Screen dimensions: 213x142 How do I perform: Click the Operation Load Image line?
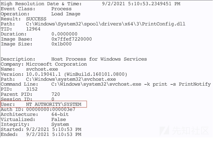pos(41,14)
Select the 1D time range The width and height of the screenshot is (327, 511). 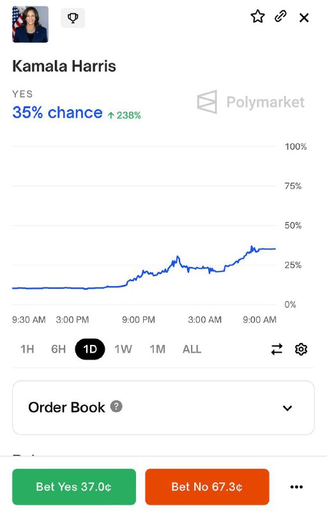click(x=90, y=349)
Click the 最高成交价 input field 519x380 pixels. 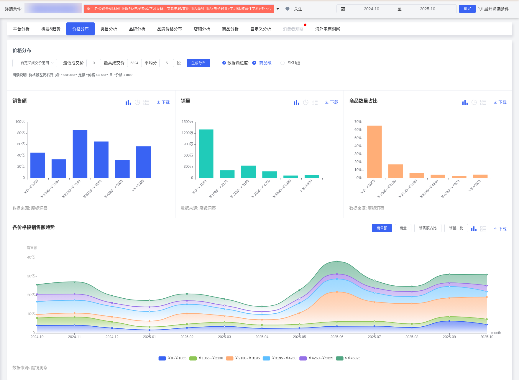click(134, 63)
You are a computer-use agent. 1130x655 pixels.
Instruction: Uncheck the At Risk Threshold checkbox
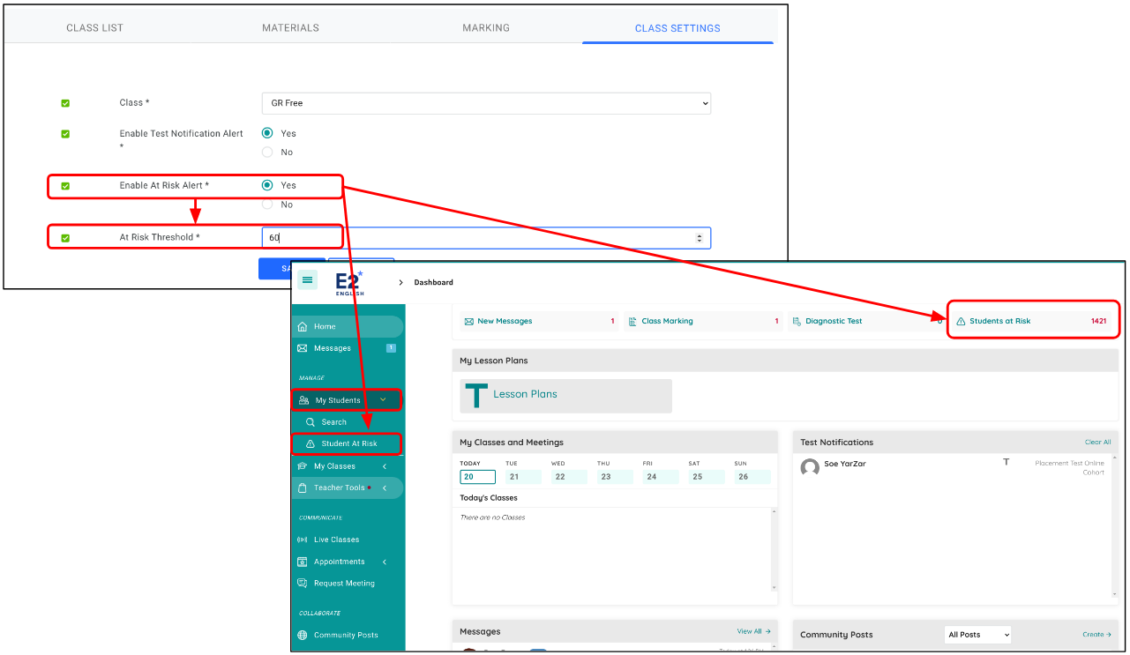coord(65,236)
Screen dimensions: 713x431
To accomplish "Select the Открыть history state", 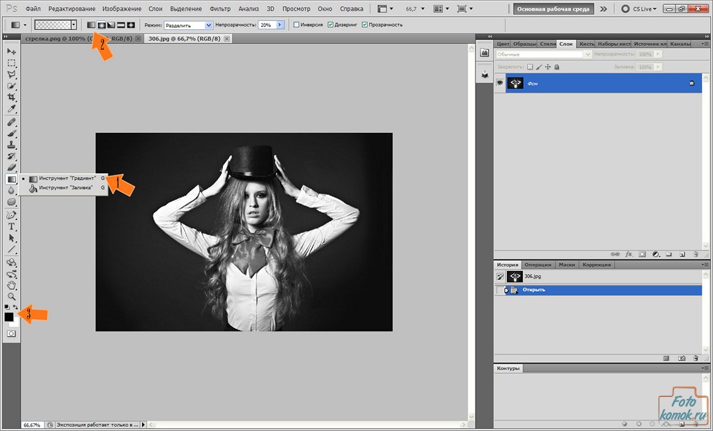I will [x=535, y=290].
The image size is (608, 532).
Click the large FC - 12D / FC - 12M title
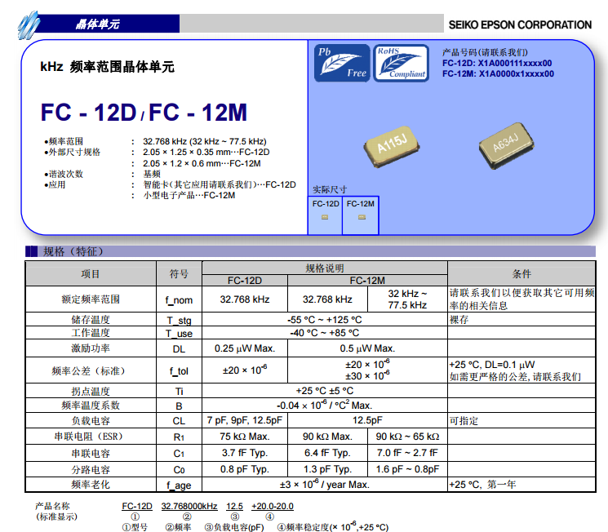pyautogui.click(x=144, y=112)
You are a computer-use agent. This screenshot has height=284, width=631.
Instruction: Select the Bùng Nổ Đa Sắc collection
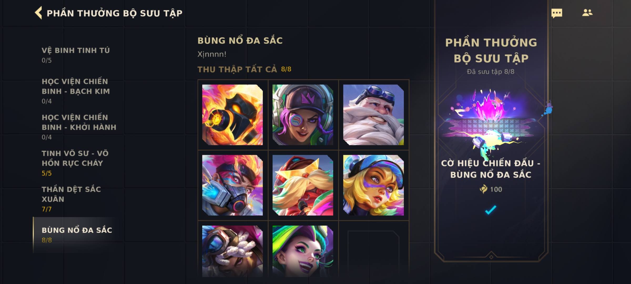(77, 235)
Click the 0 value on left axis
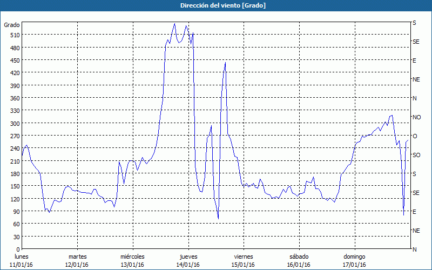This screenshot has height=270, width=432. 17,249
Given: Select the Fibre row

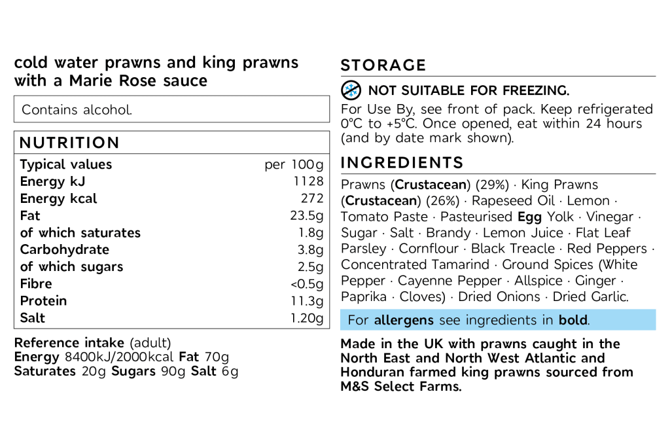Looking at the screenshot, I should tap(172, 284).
==
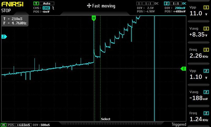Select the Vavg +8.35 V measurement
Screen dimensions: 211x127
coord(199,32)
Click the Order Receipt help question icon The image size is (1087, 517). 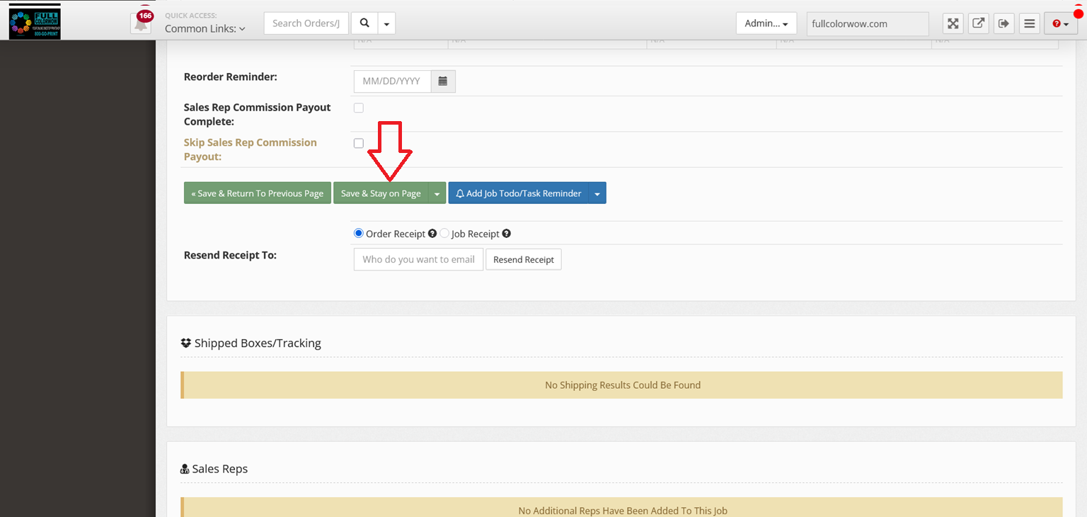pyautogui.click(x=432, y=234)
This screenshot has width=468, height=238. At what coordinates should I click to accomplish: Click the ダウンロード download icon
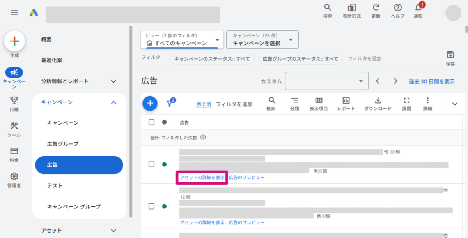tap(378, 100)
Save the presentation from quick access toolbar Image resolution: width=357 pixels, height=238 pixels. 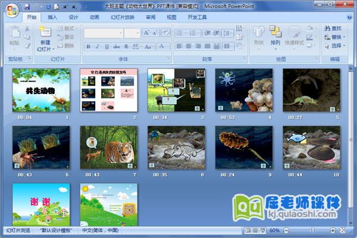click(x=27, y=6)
--
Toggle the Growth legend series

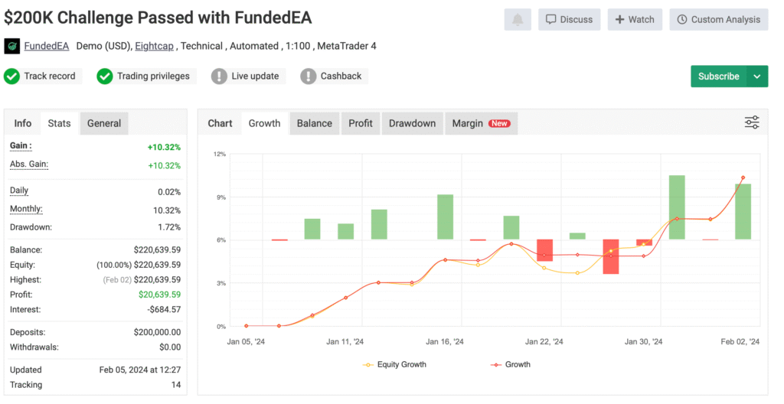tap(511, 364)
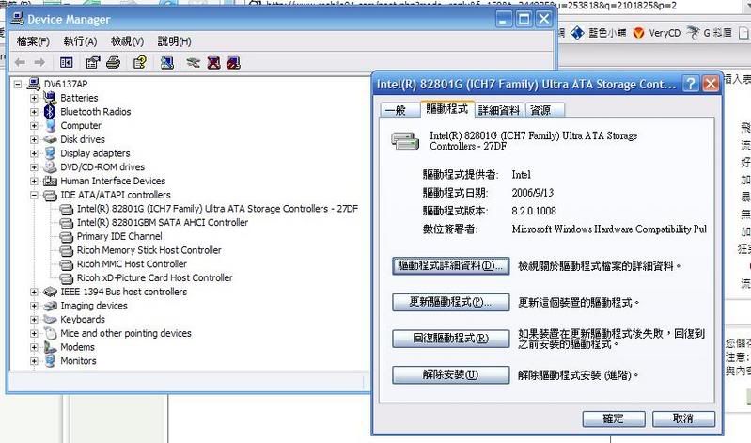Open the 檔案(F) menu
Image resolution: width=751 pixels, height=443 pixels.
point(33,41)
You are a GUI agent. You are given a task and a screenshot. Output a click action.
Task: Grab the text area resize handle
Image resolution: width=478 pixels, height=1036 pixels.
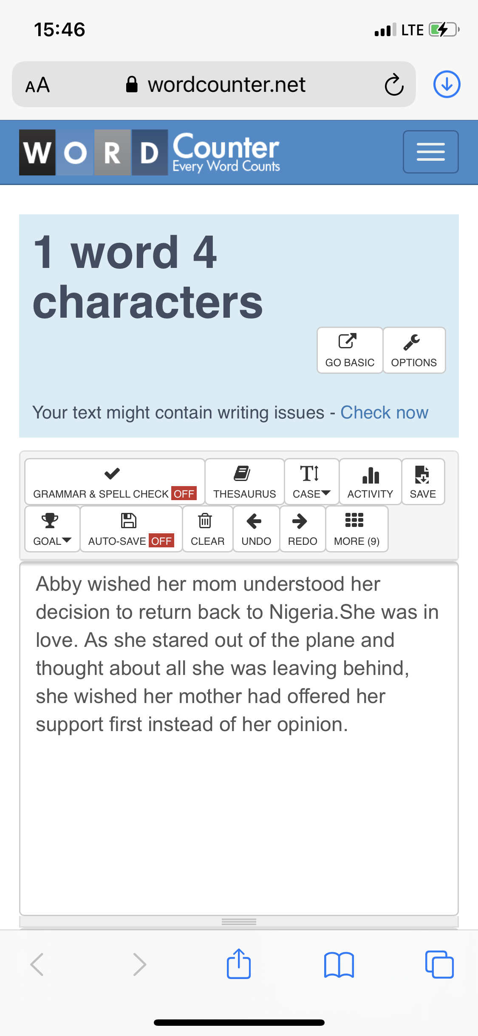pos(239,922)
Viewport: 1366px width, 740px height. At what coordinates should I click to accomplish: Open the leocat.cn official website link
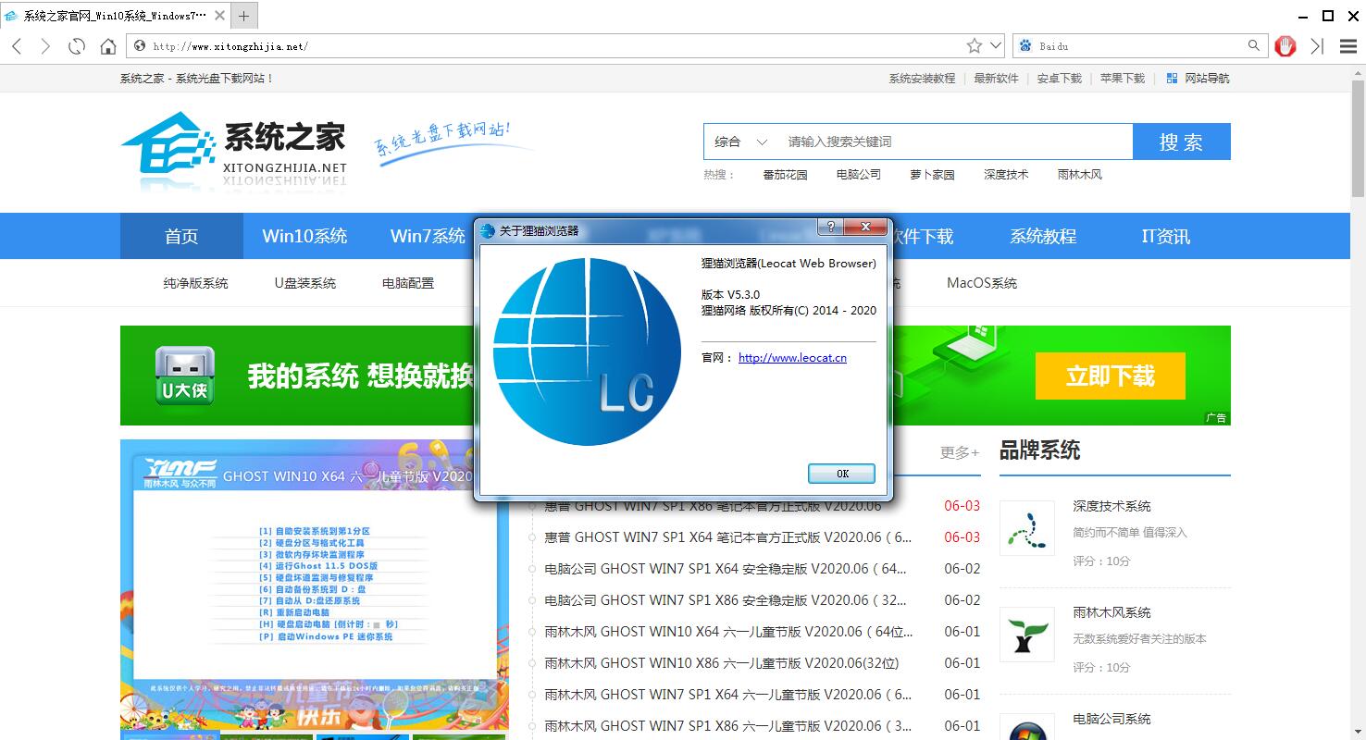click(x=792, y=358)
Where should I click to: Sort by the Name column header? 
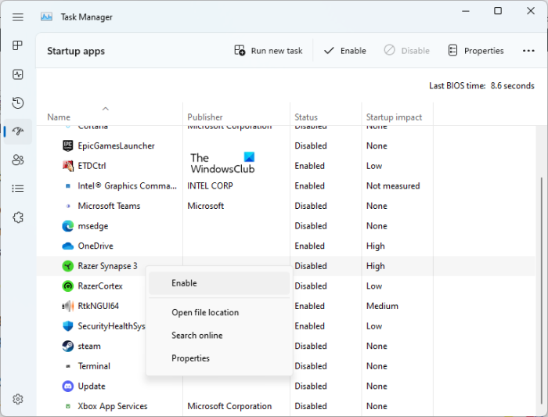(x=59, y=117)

Prompt:
Throughout the material above, find every line holding "agent" and copy it.

Reply to the exercise:
You are a computer-use agent. 1130x655 pixels.
You are a computer-use agent. This screenshot has height=284, width=631.
You are a GUI agent. You are given a task and a screenshot. Output a click action.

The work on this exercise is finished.